Dad was a great and experienced sailor and navigator. He had learned to sail on Lake Erie while growing up in Cleveland, Ohio, and  joined the merchant navy during the war, sailing to Saipan in the Pacific to deliver aviation fuel to the American bombers wreaking their devastation on Japan. It was during this time that he heard about New Zealand and eventually decided that we could all move there, sight unseen, in 1963.

Mom on the other hand was not a good sailor and did not care for boats at all, but she was a good sport.  Dad built his first sailboat in the garage of our house when we were living in Seattle. Nobody could think of a name for it so it was called Nameless, and so off we went out into Puget Sound in this small sailboat. Of course my sister and I had to go too and I don't remember much about these voyages apart from it being very cold, stormy, and Mom getting seasick.

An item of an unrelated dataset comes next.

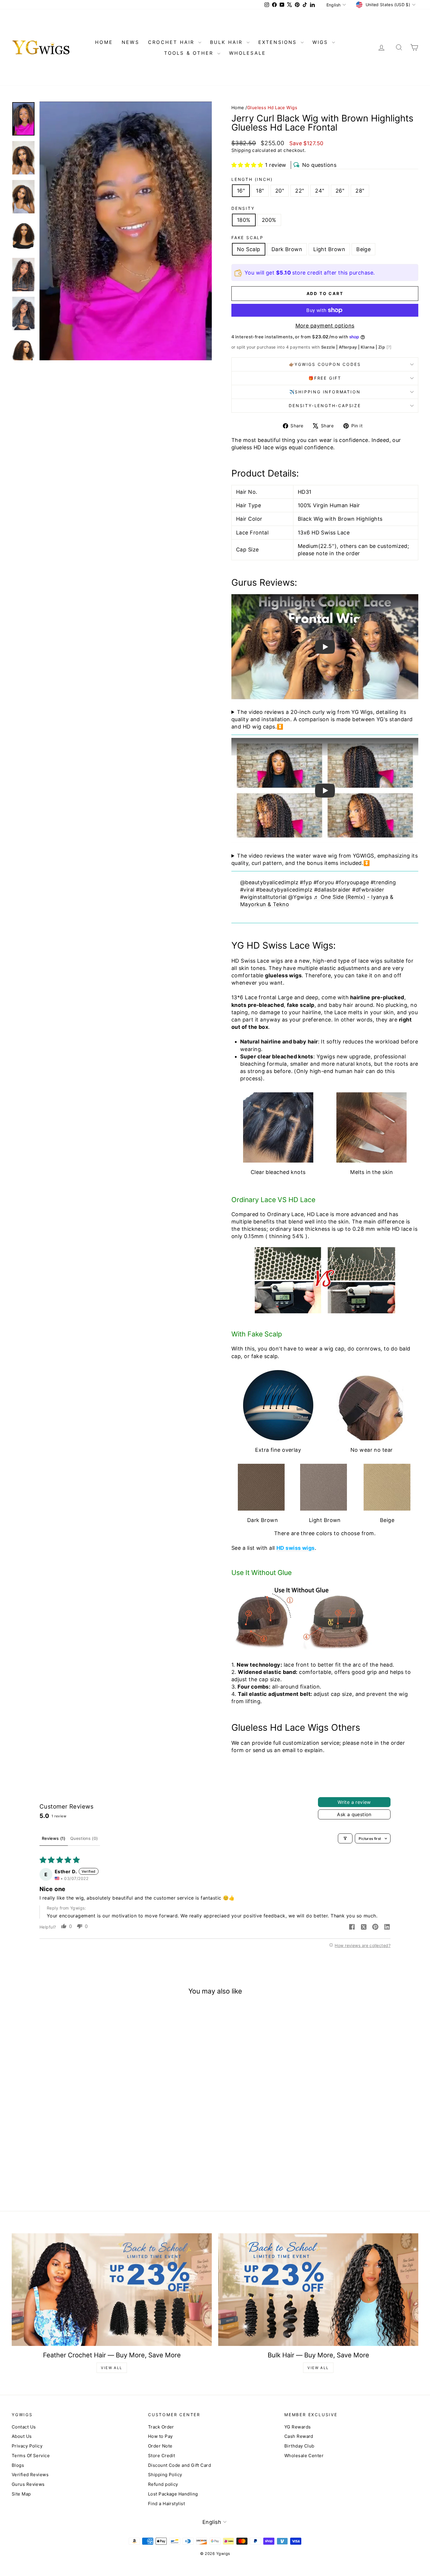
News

When Mom and Dad were thinking about immigrating to New Zealand, Dad suggested sailing there. By that time, he had bought an old double-ender called Galeta (this Spanish word translating, I think, to 'biscuit') that while sea-worthy, did not impress Mom at all. Sailing across the Pacific with two young kids (and my tendency to leap gaily overboard, sometimes unintentionally) in a boat called biscuit ... well, she put her foot down and we came down on the trusty P & O liner Orcades.

New Zealand offered splendid opportunities for Dad's sailing, and we sailed alot in the Hauraki Gulf when I was growing up, either on boats he owned or on those belonging to friends. 

Unfortunately Dad wasn't too flash with maintenance. The boats were seaworthy, in that they didn't take on water, but other details were overlooked. One year my brother and his partner came to visit from the USA. The boat Dad had at the time was a 28-footer and quite nice, but when we motored out and got ready to set sail, an old bird's nest crashed out of the mainsail as it unfurled, and on the way home, the engine overheated and Dad took water to it by pushing a hose into the toilet (known on board as the 'head') which my brother and I had to keep full by pouring buckets of seawater down it, no easy feat, dunking a bucket on a rope into heavy seas, pulling on board, then lowering down into the toilet.

'Never again,' my brother said after that day.